Microgrids have obvious benefits when the grid has gone down. But where’s the economic benefit when they're up and running? First of all, it’s important to note that the grid goes out a lot more than most people realize. Momentary sags and surges on local distribution feeders is a common cause of breakdown and work stoppage at high-tech facilities like semiconductor fabs, research labs or data centers -- and a microgrid should include local power quality and smoothing features to make sure it’s meeting the customers’ needs.

Automation is also key. While White Oak manually took itself into island mode in advance of Hurricane Sandy, it’s also gone off the grid about a dozen times over the past year or so, Glennon noted. Sometimes that was for a planned outage, but other times it was in automatic response to grid instabilities, or wholesale power outages lie those that came after last summer’s “derecho” storms that knocked out power for regional utilities Pepco and Baltimore Gas & Electric.

Getting a whole campus switched over to on-site power is a tricky issue for microgrids -- though one that White Oak mostly avoids by always having its gas-fired generators up and running. More typical backup power systems rely on batteries, flywheels, fuel cells or other fast-acting power sources to carry critical loads, while local backup generators or microturbines are “spun up” to power larger loads.

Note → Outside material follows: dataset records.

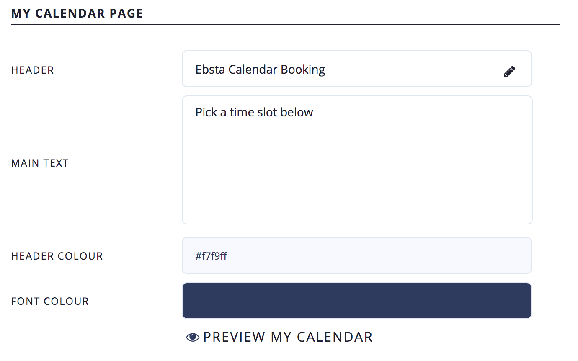Viewport: 578px width, 361px height.
Task: Click the word "PREVIEW" in the preview link
Action: [234, 337]
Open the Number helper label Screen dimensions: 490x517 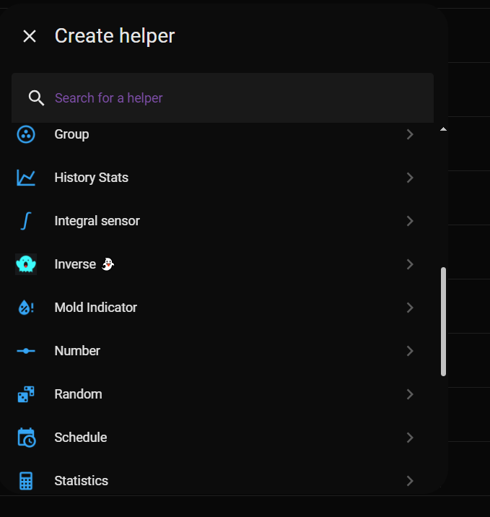point(77,351)
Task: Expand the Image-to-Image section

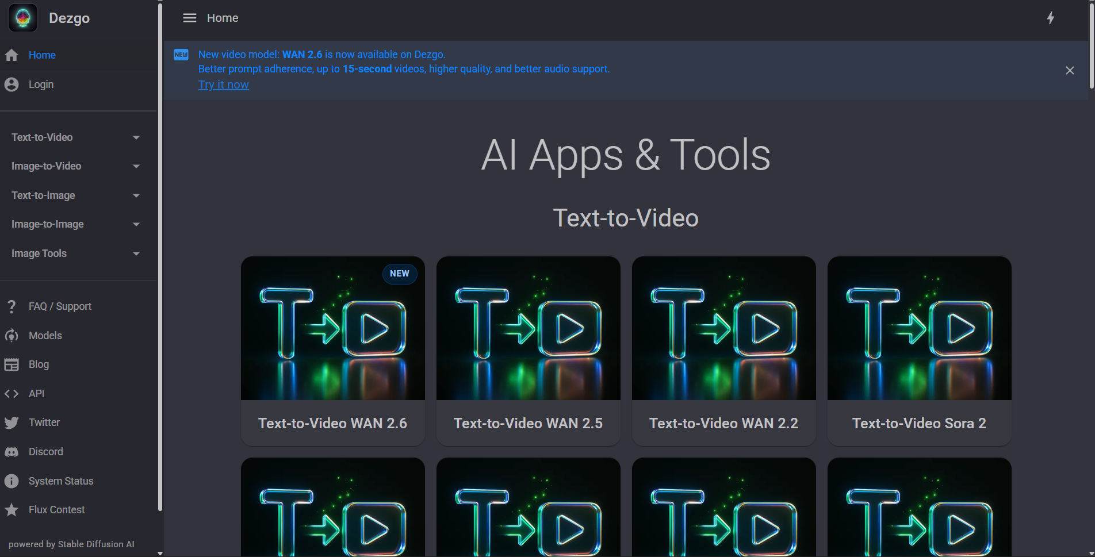Action: point(136,224)
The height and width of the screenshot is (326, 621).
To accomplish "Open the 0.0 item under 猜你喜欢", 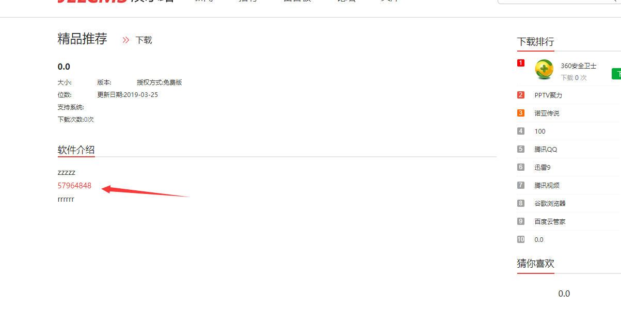I will (564, 294).

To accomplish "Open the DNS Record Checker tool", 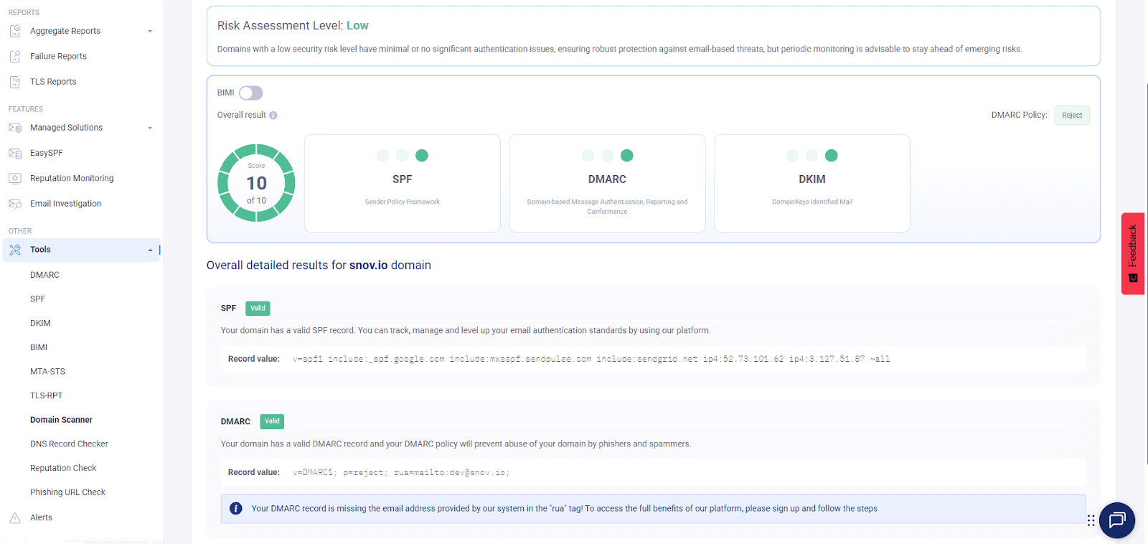I will [69, 444].
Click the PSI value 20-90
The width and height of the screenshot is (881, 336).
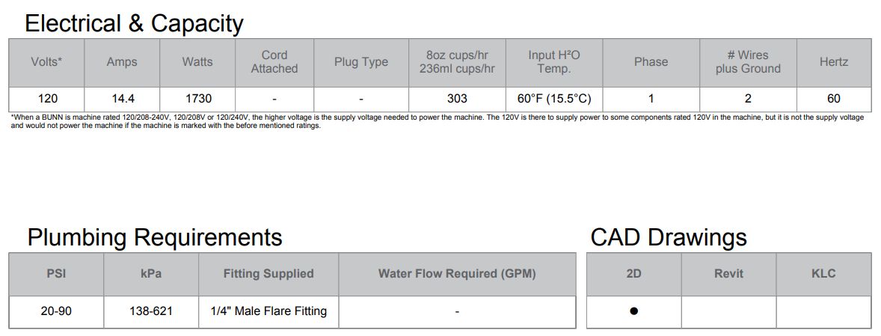56,311
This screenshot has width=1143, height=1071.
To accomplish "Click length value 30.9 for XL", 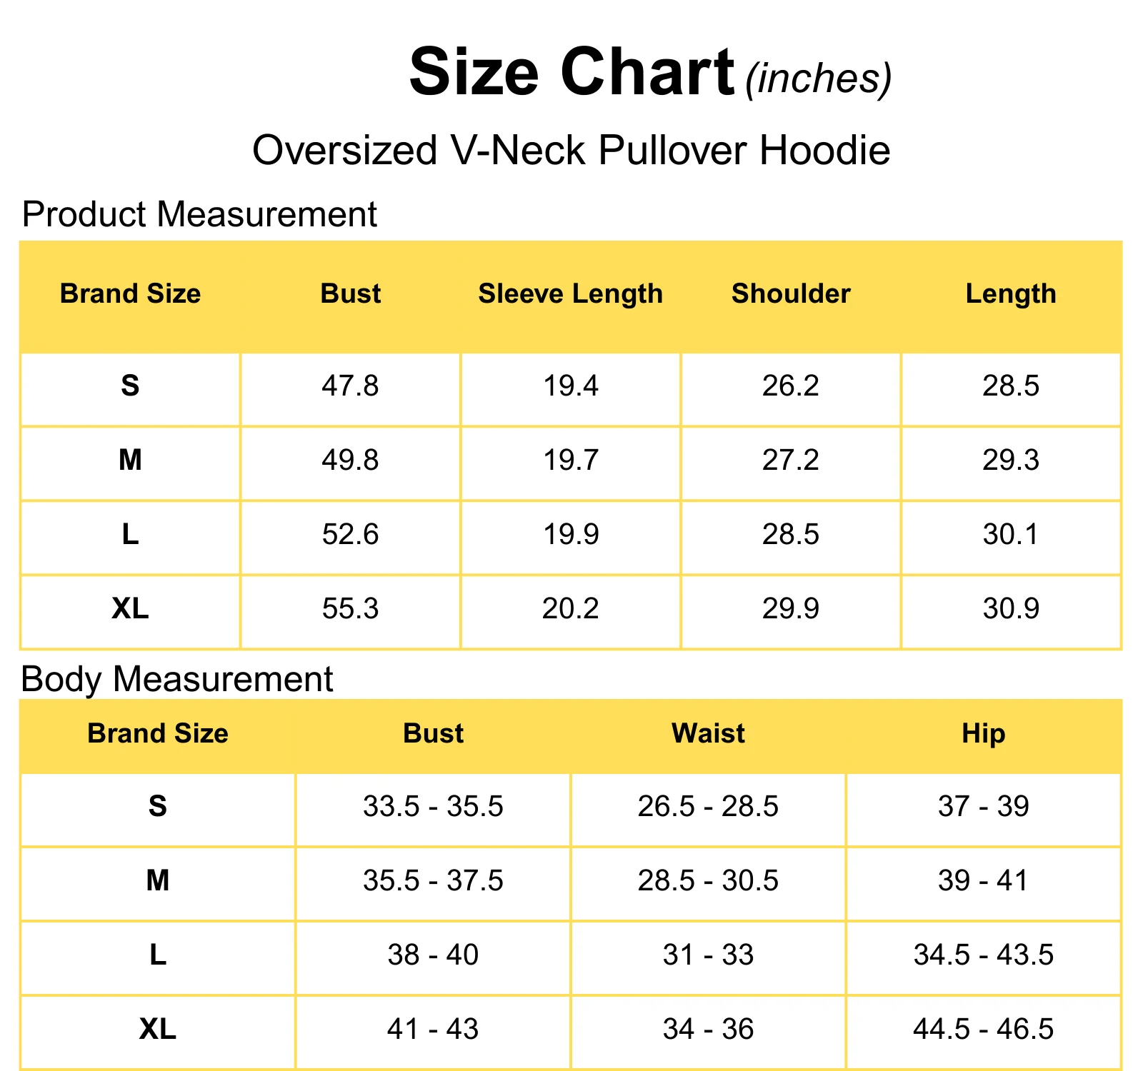I will [x=1011, y=608].
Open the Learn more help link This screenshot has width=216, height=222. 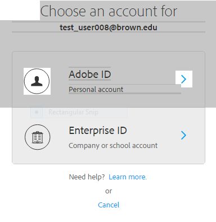click(x=128, y=177)
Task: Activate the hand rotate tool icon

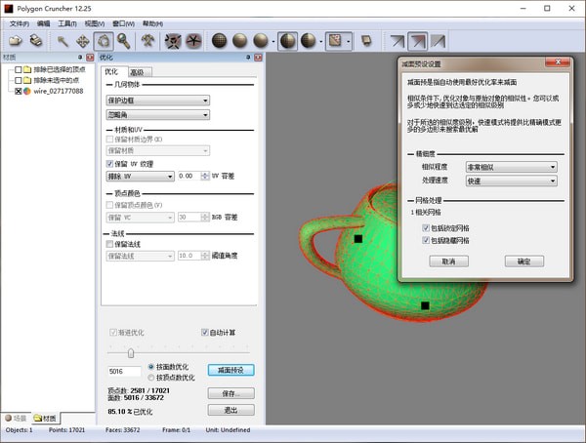Action: tap(104, 41)
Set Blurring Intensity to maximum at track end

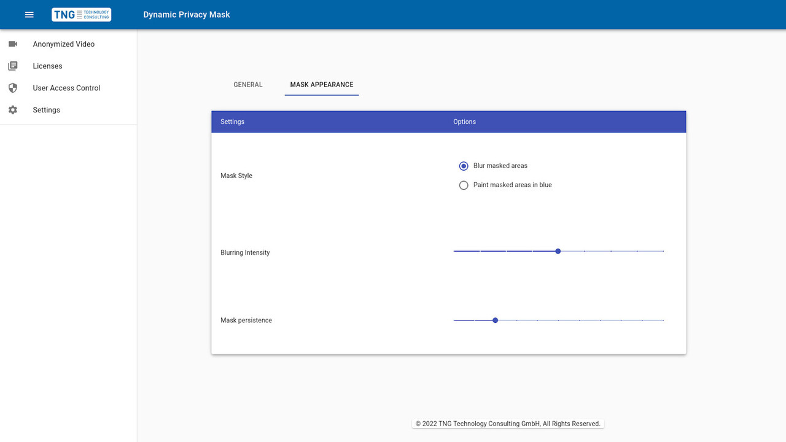[x=663, y=251]
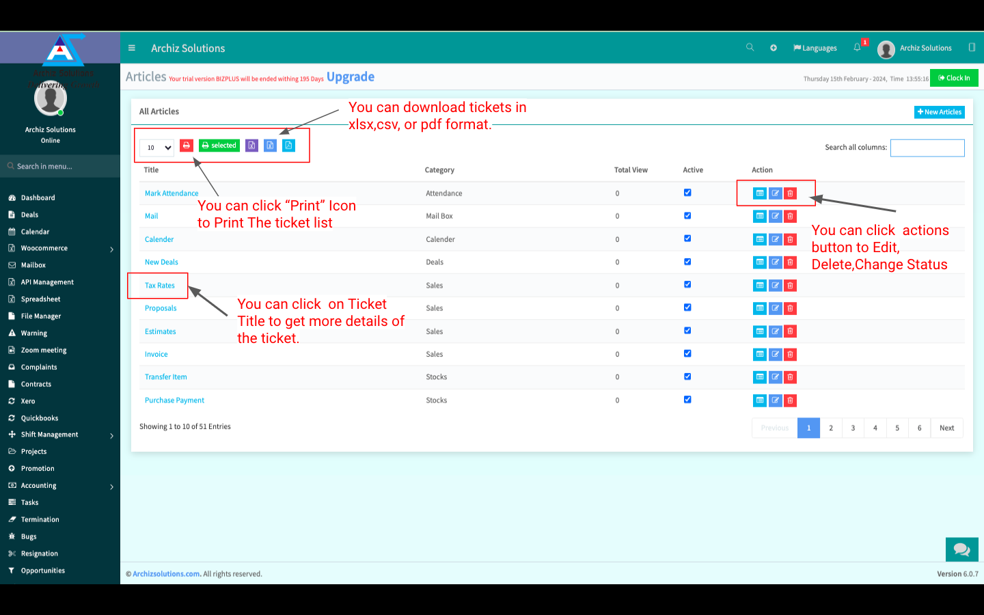Click the hamburger menu icon in the header
The height and width of the screenshot is (615, 984).
132,48
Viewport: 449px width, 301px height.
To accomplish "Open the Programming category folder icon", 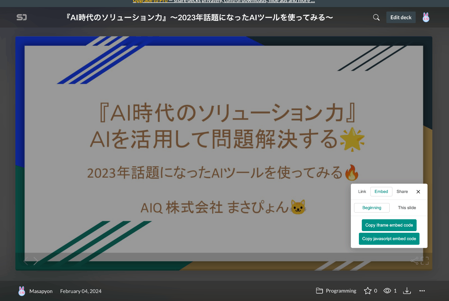I will pyautogui.click(x=319, y=291).
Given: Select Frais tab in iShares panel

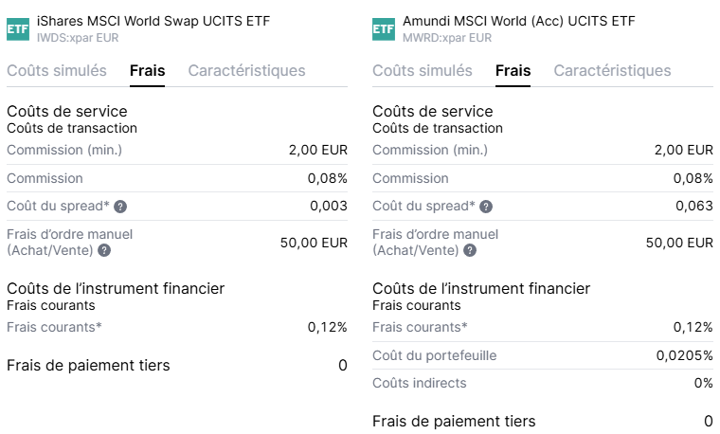Looking at the screenshot, I should tap(147, 71).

At some point, fully functioning microgrids could sell their on-site power back to the grid -- but there’s got to be a compelling reason to get into the game. The FDA hasn’t used White Oak’s generation capacity to meet demand response calls for Mid-Atlantic grid operator PJM or bid its spinning reserve capacity into the regional power market, Glennon said, mainly because that’s not its purpose. But certainly a microgrid-connected campus could cap its own power usage to prevent expensive demand charges, or shift power usage to off-peak hours to avoid high peak power prices.

Nor has the White Oak facility been tied to any of the region’s wind or solar power systems, he said. Using microgrids to smooth out intermittent wind and solar resources could make that on-again, off-again power easier for utilities and grid operators to handle.